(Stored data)
┌──

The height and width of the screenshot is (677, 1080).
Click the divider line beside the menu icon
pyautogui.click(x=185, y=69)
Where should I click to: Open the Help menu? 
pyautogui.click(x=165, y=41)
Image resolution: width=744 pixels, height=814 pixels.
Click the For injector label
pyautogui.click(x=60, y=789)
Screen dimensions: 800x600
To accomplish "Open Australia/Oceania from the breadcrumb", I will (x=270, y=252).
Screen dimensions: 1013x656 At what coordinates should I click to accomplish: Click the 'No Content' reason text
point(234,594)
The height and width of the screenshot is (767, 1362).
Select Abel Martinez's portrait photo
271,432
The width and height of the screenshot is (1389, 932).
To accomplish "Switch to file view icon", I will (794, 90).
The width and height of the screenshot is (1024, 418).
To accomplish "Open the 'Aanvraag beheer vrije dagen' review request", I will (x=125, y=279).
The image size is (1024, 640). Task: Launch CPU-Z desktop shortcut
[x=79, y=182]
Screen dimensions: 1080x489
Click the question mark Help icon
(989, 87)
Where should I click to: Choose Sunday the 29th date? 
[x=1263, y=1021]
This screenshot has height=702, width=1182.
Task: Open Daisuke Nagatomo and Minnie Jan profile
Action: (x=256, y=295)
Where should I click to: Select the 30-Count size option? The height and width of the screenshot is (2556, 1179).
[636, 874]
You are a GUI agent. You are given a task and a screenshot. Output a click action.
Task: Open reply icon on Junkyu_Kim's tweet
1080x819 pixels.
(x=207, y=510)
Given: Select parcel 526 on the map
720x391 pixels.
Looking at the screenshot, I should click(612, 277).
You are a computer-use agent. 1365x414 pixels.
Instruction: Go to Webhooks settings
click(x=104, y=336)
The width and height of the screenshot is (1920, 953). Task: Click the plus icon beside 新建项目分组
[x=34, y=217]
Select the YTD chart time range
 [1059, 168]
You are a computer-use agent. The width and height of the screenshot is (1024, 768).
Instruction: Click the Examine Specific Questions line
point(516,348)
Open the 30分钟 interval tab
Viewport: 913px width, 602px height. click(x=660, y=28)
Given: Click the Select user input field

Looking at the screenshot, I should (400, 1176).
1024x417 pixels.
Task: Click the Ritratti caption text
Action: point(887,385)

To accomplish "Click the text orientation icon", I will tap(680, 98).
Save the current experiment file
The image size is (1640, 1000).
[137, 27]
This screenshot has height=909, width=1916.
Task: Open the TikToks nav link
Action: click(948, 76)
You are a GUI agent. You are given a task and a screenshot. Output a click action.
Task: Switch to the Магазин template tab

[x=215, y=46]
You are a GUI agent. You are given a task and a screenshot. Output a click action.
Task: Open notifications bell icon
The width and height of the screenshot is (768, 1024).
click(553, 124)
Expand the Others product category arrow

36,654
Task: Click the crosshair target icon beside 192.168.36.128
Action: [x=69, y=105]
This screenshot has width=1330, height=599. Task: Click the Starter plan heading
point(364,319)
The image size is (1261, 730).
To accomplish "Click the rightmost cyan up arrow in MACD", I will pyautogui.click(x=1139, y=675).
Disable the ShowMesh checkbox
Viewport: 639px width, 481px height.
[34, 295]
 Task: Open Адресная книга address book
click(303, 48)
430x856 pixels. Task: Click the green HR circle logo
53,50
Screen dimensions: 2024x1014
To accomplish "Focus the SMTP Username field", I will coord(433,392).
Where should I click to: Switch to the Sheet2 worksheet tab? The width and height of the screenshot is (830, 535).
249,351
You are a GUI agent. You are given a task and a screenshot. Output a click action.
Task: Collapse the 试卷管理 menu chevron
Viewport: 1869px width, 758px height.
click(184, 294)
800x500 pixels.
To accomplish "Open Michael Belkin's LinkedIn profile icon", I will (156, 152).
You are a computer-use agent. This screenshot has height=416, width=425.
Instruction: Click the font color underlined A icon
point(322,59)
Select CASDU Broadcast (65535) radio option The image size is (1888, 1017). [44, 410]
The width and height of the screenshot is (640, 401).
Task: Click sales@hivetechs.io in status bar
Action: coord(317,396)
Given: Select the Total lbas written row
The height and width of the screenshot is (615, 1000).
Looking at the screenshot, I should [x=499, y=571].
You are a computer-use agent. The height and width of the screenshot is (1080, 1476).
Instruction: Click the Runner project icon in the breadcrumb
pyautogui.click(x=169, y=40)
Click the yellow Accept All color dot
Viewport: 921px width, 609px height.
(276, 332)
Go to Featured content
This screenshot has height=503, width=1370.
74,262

└──

**ABOUT THIS TASK**
An accurate, complete transcription of the records above is needed.

**SOLUTION FOR THIS TASK**
The height and width of the screenshot is (677, 1080).
Click the divider line beside the menu icon
pyautogui.click(x=185, y=69)
Where should I click to: Open the Help menu? 
pyautogui.click(x=165, y=41)
Image resolution: width=744 pixels, height=814 pixels.
Click the For injector label
pyautogui.click(x=60, y=789)
Screen dimensions: 800x600
To accomplish "Open Australia/Oceania from the breadcrumb", I will (x=270, y=252).
Screen dimensions: 1013x656 At what coordinates should I click to accomplish: Click the 'No Content' reason text
point(234,594)
The height and width of the screenshot is (767, 1362).
Select Abel Martinez's portrait photo
271,432
The width and height of the screenshot is (1389, 932).
To accomplish "Switch to file view icon", I will (794, 90).
The width and height of the screenshot is (1024, 418).
To accomplish "Open the 'Aanvraag beheer vrije dagen' review request", I will (x=125, y=279).
The image size is (1024, 640). Task: Launch CPU-Z desktop shortcut
[x=79, y=182]
Screen dimensions: 1080x489
Click the question mark Help icon
(989, 87)
Where should I click to: Choose Sunday the 29th date? 
[x=1263, y=1021]
This screenshot has height=702, width=1182.
Task: Open Daisuke Nagatomo and Minnie Jan profile
Action: (x=256, y=295)
Where should I click to: Select the 30-Count size option? The height and width of the screenshot is (2556, 1179).
[636, 874]
You are a GUI agent. You are given a task and a screenshot. Output a click action.
Task: Open reply icon on Junkyu_Kim's tweet
1080x819 pixels.
(x=207, y=510)
Given: Select parcel 526 on the map
720x391 pixels.
Looking at the screenshot, I should click(612, 277).
You are a computer-use agent. 1365x414 pixels.
Instruction: Go to Webhooks settings
click(x=104, y=336)
The width and height of the screenshot is (1920, 953). Task: Click the plus icon beside 新建项目分组
[x=34, y=217]
Select the YTD chart time range
 [1059, 168]
You are a computer-use agent. The width and height of the screenshot is (1024, 768).
Instruction: Click the Examine Specific Questions line
point(516,348)
Open the 30分钟 interval tab
Viewport: 913px width, 602px height. click(x=660, y=28)
Given: Click the Select user input field

Looking at the screenshot, I should (400, 1176).
1024x417 pixels.
Task: Click the Ritratti caption text
Action: point(887,385)

To accomplish "Click the text orientation icon", I will tap(680, 98).
Save the current experiment file
The image size is (1640, 1000).
[137, 27]
This screenshot has height=909, width=1916.
Task: Open the TikToks nav link
Action: click(948, 76)
You are a GUI agent. You are given a task and a screenshot. Output a click action.
Task: Switch to the Магазин template tab

[x=215, y=46]
You are a GUI agent. You are given a task and a screenshot. Output a click action.
Task: Open notifications bell icon
The width and height of the screenshot is (768, 1024).
click(553, 124)
Expand the Others product category arrow

36,654
Task: Click the crosshair target icon beside 192.168.36.128
Action: [x=69, y=105]
This screenshot has width=1330, height=599. Task: Click the Starter plan heading
point(364,319)
The image size is (1261, 730).
To accomplish "Click the rightmost cyan up arrow in MACD", I will pyautogui.click(x=1139, y=675).
Disable the ShowMesh checkbox
Viewport: 639px width, 481px height.
[34, 295]
 Task: Open Адресная книга address book
click(303, 48)
430x856 pixels. Task: Click the green HR circle logo
53,50
Screen dimensions: 2024x1014
To accomplish "Focus the SMTP Username field", I will coord(433,392).
Where should I click to: Switch to the Sheet2 worksheet tab? The width and height of the screenshot is (830, 535).
249,351
You are a GUI agent. You are given a task and a screenshot. Output a click action.
Task: Collapse the 试卷管理 menu chevron
Viewport: 1869px width, 758px height.
click(184, 294)
800x500 pixels.
To accomplish "Open Michael Belkin's LinkedIn profile icon", I will (156, 152).
You are a computer-use agent. This screenshot has height=416, width=425.
Instruction: Click the font color underlined A icon
point(322,59)
Select CASDU Broadcast (65535) radio option The image size is (1888, 1017). [44, 410]
The width and height of the screenshot is (640, 401).
Task: Click sales@hivetechs.io in status bar
Action: coord(317,396)
Given: Select the Total lbas written row
The height and width of the screenshot is (615, 1000).
Looking at the screenshot, I should [x=499, y=571].
You are a computer-use agent. The height and width of the screenshot is (1080, 1476).
Instruction: Click the Runner project icon in the breadcrumb
pyautogui.click(x=169, y=40)
Click the yellow Accept All color dot
Viewport: 921px width, 609px height.
(276, 332)
Go to Featured content
This screenshot has height=503, width=1370.
74,262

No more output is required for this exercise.